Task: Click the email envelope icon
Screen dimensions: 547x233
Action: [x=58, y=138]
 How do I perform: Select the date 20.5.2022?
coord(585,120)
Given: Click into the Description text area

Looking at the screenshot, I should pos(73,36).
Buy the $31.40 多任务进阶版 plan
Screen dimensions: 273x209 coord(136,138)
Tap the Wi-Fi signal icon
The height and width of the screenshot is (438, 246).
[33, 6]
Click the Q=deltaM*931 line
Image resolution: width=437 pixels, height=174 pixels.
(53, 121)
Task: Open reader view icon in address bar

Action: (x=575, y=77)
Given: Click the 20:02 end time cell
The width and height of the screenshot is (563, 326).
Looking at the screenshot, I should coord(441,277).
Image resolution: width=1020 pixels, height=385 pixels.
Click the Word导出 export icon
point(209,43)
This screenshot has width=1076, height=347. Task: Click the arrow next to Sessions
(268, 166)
-----
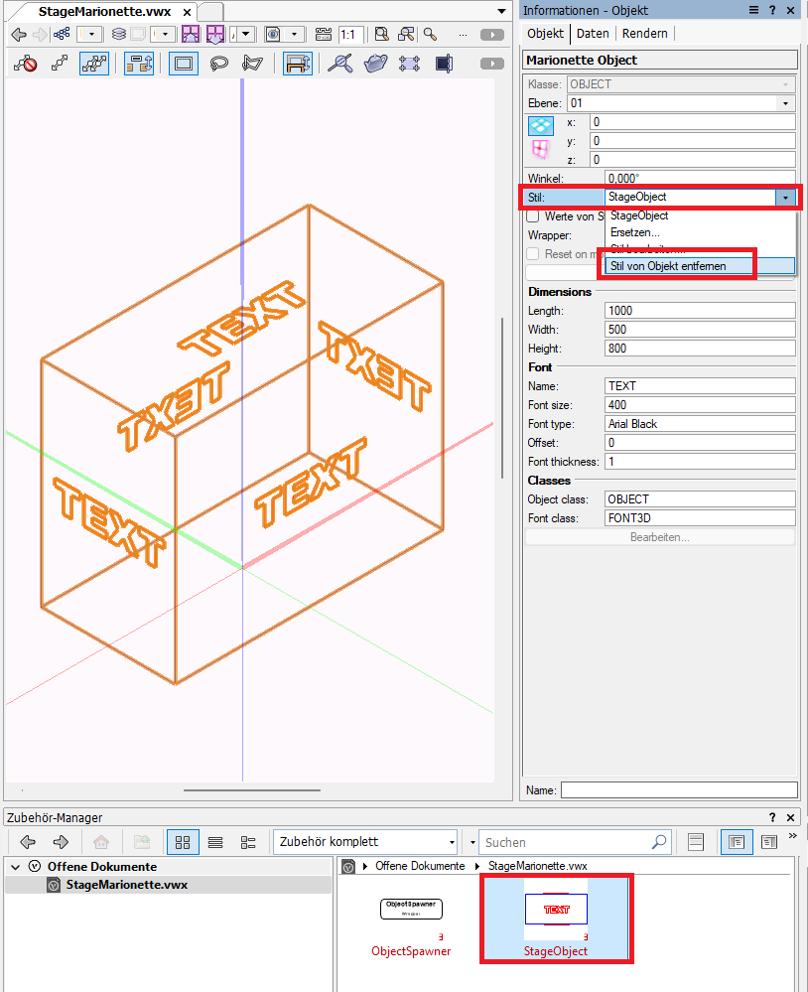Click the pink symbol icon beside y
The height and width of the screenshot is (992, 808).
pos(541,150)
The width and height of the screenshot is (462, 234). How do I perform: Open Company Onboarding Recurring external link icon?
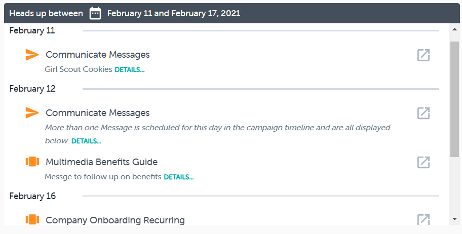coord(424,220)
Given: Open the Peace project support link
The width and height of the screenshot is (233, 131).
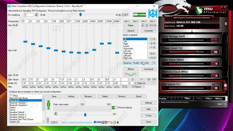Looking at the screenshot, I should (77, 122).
-----
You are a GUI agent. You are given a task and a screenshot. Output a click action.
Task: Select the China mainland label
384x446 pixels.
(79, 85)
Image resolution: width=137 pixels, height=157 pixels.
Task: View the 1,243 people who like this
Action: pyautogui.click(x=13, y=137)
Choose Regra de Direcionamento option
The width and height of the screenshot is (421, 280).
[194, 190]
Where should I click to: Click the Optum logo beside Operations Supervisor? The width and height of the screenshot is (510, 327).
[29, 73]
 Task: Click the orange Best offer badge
-----
What you have to do
Above are the records; from them, give again exactly the lines from the one containing "Where should I" to the one containing "Task: Click the orange Best offer badge", both lines included, and nothing more.

Answer below
Where should I click to: Click the Optum logo beside Operations Supervisor? The width and height of the screenshot is (510, 327).
[29, 73]
 Task: Click the orange Best offer badge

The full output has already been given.